Make tasks in Swift concurrency run serially
Asked Answered
N

1

10

I've a document based application that uses a struct for its main data/model. As the model is a property of (a subclass of) NSDocument it needs to be accessed from the main thread. So far all good.

But some operations on the data can take quite a long time and I want to provide the user with a progress bar. And this is where to problems start. Especially when the user starts two operations from the GUI in quick succession.

If I run the operation on the model synchronously (or in a 'normal' Task {}) I get the correct serial behaviour, but the Main thread is blocked, hence I can't show a progress bar. (Option A)

If I run the operation on the model in a Task.detached {} closure I can update the progress bar, but depending on the run time of the operations on the model, the second action of the user might complete before the first operation, resulting in invalid/unexpected state of the model. This is due to the await statements needed in the detached task (I think). (Option B).

So I want a) to free up the main thread to update the GUI and b) make sure each task runs to full completion before another (queued) task starts. This would be quite possible using a background serial dispatch queue, but I'm trying to switch to the new Swift concurrency system, which is also used to perform any preparations before the model is accessed.

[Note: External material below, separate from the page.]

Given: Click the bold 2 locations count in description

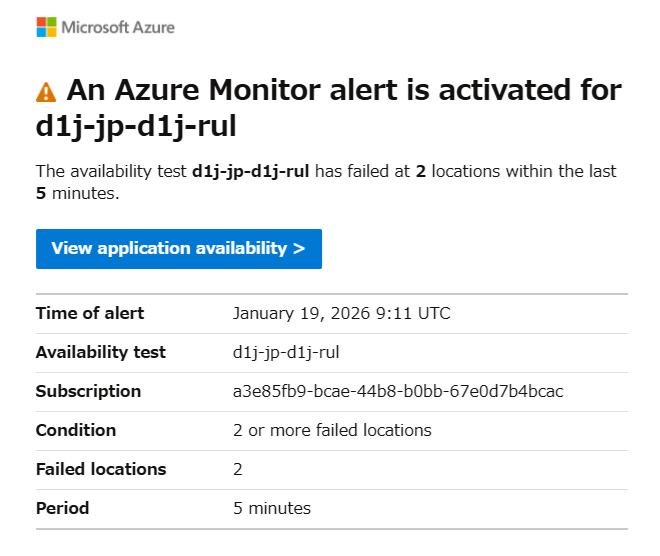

I tried using a global actor, as that seems to be some sort of serial background queue, but it also needs await statements. Although the likelihood of unexpected state in the model is reduced, it's still possible.

I've written some small code to demonstrate the problem:

The model:

struct Model {
    var doneA = false
    var doneB = false

    mutating func updateA() {
        Thread.sleep(forTimeInterval: 5)
        doneA = true
    }

    mutating func updateB() {
        Thread.sleep(forTimeInterval: 1)
        doneB = true
    }
}

And the document (leaving out standard NSDocument overrides):

@globalActor
struct ModelActor {
    actor ActorType { }

    static let shared: ActorType = ActorType()
}

class Document: NSDocument {
    var model = Model() {
        didSet {
            Swift.print(model)
        }
    }

    func update(model: Model) {
        self.model = model
    }

    @ModelActor
    func updateModel(with operation: (Model) -> Model) async {
        var model = await self.model
        model = operation(model)
        await update(model: model)
    }

    @IBAction func operationA(_ sender: Any?) {
        //Option A
//        Task {
//            Swift.print("Performing some A work...")
//            self.model.updateA()
//        }

        //Option B
//        Task.detached {
//            Swift.print("Performing some A work...")
//            var model = await self.model
//            model.updateA()
//            await self.update(model: model)
//        }

        //Option C
        Task.detached {
            Swift.print("Performing some A work...")
            await self.updateModel { model in
                var model = model
                model.updateA()
                return model
            }
        }
    }

    @IBAction func operationB(_ sender: Any?) {
        //Option A
//        Task {
//            Swift.print("Performing some B work...")
//            self.model.updateB()
//        }

        //Option B
//        Task.detached {
//            Swift.print("Performing some B work...")
//            var model = await self.model
//            model.updateB()
//            await self.update(model: model)
//        }

        //Option C
        Task.detached {
            Swift.print("Performing some B work...")
            await self.updateModel { model in
                var model = model
                model.updateB()
                return model
            }
        }
    }
}

Clicking 'Operation A' and then 'Operation B' should result in a model with two true's. But it doesn't always.

Is there a way to make sure that operation A completes before I get to operation B and have the Main thread available for GUI updates?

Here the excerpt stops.